§ **Goal of the exercise**
State how many lines in the data below contain the string "will", giving only the number. Letter case counts.
>> start Records for processing
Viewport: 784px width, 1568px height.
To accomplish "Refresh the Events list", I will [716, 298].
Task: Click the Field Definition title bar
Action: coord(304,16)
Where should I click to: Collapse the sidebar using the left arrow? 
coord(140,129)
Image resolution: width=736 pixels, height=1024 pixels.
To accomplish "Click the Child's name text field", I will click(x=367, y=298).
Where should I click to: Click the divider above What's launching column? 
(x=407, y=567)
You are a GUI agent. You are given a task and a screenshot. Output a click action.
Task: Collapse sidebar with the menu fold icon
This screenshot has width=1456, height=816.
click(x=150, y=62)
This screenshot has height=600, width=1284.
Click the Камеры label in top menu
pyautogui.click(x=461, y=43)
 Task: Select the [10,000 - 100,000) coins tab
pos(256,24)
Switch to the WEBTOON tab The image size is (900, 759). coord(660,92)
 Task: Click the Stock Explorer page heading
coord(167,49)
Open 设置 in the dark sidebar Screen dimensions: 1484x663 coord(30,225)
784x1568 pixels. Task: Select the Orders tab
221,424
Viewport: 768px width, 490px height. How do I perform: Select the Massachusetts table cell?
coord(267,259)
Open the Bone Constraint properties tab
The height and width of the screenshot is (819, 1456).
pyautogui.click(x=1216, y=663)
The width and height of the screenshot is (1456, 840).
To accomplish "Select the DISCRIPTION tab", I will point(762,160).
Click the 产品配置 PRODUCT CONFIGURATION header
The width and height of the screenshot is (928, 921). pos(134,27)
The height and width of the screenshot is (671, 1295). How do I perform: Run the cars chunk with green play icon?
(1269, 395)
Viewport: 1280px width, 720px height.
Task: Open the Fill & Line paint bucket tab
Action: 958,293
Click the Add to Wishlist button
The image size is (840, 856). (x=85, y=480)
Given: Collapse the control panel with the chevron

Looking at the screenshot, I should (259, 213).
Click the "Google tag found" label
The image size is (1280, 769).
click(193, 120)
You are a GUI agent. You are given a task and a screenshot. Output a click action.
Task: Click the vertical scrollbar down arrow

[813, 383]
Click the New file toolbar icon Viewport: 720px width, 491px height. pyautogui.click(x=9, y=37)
>> end Records for processing
§ **Solution**
3